--- START ---

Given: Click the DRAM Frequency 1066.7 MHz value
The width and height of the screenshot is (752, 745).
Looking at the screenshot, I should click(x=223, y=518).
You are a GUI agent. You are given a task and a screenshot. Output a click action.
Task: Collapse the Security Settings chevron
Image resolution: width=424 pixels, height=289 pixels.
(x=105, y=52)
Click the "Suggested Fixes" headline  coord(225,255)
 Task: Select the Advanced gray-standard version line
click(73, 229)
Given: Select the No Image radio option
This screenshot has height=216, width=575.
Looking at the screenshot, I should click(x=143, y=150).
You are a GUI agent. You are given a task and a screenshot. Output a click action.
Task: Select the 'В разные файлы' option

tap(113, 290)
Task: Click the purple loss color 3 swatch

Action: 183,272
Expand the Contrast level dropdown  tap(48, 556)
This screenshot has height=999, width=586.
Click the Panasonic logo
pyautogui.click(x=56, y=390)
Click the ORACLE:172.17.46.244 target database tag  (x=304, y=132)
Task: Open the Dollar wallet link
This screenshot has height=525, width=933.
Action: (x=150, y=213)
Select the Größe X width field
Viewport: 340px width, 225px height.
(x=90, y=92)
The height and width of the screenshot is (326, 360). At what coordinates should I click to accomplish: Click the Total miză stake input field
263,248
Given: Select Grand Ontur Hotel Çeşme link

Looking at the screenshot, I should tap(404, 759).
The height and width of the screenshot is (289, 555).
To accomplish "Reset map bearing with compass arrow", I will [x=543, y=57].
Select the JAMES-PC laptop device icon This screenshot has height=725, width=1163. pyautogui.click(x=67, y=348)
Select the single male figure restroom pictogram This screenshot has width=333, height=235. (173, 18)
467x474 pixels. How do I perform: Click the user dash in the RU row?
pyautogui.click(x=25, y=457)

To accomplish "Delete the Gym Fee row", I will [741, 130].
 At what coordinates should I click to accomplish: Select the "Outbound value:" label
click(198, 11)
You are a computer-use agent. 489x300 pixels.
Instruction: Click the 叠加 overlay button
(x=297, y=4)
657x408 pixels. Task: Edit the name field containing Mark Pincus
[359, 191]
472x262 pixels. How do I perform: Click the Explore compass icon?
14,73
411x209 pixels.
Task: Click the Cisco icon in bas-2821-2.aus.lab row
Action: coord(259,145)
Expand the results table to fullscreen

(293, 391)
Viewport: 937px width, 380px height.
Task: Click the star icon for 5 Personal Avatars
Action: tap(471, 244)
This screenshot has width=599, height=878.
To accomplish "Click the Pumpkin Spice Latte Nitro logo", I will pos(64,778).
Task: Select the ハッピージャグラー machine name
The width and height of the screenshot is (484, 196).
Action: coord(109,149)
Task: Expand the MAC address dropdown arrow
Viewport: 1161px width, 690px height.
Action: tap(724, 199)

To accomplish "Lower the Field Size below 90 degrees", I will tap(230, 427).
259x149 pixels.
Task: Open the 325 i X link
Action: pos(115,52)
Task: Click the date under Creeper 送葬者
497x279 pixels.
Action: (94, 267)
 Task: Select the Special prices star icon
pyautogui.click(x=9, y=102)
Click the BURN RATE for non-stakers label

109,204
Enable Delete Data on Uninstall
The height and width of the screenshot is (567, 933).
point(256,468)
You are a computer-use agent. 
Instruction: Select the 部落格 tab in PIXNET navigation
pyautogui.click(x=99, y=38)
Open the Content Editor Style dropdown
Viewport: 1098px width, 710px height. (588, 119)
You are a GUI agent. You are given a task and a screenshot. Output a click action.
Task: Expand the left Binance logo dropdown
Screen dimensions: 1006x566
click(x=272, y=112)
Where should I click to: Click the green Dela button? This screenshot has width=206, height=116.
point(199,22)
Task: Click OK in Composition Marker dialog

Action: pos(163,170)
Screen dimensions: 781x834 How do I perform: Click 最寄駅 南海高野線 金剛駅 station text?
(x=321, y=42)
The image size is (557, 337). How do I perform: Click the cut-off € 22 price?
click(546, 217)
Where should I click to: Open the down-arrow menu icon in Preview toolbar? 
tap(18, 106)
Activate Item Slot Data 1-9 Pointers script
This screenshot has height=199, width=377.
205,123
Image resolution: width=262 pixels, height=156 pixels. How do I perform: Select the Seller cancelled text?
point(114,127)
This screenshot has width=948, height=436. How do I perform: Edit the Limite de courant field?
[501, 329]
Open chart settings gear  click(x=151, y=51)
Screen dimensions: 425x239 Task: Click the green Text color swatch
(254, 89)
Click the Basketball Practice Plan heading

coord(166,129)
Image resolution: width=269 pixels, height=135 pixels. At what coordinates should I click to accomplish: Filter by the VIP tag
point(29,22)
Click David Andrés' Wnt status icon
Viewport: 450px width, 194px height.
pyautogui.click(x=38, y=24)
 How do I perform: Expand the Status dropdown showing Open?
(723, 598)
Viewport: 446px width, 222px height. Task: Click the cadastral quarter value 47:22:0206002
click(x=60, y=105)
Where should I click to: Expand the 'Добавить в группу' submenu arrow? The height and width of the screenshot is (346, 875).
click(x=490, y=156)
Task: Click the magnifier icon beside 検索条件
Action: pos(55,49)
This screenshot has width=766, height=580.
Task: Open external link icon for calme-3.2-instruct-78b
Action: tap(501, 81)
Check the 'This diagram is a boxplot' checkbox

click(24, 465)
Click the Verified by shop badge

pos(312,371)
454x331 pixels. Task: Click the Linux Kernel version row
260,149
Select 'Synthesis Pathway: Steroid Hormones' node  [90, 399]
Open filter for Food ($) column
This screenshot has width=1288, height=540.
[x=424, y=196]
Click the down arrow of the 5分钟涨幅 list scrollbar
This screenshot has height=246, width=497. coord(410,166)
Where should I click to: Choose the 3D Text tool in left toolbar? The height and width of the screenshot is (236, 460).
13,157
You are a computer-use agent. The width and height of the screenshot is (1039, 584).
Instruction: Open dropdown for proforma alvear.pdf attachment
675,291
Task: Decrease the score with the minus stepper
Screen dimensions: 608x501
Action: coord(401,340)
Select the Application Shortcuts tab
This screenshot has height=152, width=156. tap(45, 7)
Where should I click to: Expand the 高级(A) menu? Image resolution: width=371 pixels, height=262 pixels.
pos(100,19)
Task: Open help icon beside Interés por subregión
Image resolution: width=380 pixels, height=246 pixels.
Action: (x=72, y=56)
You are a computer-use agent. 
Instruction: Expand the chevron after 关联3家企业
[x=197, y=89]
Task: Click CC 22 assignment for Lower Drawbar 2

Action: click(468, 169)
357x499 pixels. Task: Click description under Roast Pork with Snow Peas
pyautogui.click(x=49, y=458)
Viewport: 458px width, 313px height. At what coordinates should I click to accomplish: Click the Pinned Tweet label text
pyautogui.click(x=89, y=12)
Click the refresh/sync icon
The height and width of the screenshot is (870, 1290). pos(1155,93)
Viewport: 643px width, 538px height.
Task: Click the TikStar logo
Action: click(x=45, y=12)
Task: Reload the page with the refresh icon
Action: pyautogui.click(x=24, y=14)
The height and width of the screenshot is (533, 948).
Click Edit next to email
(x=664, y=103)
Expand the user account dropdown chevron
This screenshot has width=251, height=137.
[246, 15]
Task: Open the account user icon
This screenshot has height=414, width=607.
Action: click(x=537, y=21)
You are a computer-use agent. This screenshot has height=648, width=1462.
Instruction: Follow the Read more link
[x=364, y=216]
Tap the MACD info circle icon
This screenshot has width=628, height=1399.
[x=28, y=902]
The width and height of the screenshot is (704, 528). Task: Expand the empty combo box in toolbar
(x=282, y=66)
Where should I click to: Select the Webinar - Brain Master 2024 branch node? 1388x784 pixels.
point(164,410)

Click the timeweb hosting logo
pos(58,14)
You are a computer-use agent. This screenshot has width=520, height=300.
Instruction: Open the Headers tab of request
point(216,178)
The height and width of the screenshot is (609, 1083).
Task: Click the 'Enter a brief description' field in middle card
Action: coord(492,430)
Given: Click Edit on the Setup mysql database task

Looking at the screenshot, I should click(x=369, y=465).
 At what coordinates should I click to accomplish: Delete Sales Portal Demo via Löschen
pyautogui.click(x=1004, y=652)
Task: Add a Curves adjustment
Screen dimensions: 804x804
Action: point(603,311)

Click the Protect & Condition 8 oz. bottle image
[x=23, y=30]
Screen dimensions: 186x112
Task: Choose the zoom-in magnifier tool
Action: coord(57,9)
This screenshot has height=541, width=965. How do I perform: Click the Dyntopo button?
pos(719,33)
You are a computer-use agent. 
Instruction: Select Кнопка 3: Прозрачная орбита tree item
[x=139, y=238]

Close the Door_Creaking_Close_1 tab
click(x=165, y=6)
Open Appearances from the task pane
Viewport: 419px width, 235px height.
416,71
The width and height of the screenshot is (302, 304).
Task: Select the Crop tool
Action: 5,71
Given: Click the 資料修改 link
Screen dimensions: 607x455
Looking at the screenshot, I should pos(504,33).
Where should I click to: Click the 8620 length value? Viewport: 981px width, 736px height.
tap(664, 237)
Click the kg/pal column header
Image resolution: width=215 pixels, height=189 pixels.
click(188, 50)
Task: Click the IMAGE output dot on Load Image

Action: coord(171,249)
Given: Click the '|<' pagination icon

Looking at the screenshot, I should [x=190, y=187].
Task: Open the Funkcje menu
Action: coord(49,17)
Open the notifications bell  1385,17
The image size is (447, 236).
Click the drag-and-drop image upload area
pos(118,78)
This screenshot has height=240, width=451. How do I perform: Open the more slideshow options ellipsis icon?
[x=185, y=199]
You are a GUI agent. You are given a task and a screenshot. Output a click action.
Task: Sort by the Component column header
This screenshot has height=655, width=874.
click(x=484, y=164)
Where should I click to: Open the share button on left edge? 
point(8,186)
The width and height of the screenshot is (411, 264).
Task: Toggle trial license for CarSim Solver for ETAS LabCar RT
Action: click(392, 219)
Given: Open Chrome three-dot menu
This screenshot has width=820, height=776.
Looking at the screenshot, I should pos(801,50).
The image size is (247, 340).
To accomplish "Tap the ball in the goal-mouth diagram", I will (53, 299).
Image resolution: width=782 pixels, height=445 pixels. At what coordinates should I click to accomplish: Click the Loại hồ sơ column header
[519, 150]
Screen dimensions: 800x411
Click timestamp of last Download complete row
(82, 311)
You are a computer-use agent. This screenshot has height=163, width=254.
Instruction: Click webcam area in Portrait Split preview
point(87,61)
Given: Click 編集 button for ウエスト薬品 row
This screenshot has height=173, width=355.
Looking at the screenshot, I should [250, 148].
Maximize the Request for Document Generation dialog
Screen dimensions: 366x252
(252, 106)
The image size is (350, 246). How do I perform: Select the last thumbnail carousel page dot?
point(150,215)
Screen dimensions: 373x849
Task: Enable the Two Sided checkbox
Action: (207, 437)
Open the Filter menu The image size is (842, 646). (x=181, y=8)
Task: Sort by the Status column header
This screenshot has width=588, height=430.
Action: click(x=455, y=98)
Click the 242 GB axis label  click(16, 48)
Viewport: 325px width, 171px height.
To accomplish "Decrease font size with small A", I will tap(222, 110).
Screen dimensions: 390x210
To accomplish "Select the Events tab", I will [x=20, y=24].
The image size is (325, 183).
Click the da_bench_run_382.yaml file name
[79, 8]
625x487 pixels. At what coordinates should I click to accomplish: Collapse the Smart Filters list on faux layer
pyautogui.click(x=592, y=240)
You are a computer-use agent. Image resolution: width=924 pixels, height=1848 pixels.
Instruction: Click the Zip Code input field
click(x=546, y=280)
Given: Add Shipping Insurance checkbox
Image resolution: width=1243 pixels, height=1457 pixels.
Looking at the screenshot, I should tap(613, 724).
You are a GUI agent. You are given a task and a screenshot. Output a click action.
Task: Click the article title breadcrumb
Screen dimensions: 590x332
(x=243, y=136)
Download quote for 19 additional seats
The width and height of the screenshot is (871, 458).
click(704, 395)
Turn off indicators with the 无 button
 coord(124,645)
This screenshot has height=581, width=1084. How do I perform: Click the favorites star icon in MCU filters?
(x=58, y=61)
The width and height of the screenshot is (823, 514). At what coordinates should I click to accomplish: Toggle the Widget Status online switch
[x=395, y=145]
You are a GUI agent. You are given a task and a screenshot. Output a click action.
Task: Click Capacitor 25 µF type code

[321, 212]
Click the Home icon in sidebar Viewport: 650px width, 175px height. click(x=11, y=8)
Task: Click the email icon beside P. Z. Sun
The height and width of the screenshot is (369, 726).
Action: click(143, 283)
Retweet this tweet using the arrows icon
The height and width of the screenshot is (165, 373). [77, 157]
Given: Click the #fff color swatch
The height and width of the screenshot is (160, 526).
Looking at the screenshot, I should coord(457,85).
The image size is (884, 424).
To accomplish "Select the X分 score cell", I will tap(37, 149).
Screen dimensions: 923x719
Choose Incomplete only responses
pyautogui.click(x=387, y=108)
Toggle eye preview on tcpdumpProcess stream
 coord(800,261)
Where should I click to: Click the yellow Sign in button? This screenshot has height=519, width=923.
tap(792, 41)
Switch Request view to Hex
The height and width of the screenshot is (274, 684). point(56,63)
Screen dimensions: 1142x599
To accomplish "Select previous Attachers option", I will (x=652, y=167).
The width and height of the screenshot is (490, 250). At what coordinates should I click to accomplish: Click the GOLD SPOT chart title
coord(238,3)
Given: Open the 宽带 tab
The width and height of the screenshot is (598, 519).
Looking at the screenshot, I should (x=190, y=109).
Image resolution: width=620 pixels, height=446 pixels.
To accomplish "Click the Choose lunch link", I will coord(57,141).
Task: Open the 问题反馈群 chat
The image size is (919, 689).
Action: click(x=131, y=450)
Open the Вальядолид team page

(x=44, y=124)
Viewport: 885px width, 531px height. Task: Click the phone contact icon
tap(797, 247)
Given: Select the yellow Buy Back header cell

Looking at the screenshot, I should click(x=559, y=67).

--- END ---

ASSIGNMENT: Search the records for the word "computer". Copy each line where it appears.

RESULT FOR THIS TASK:
You are a computer-use agent. 489x300 pixels.
You are a computer-use agent. 
You are a computer-use agent. The width and height of the screenshot is (1039, 584).
You are a computer-use agent. 
You are a computer-use agent. This screenshot has height=648, width=1462.
You are a computer-use agent. This screenshot has width=520, height=300.
You are a computer-use agent. 
You are a computer-use agent. This screenshot has height=163, width=254.
You are a computer-use agent. Image resolution: width=924 pixels, height=1848 pixels.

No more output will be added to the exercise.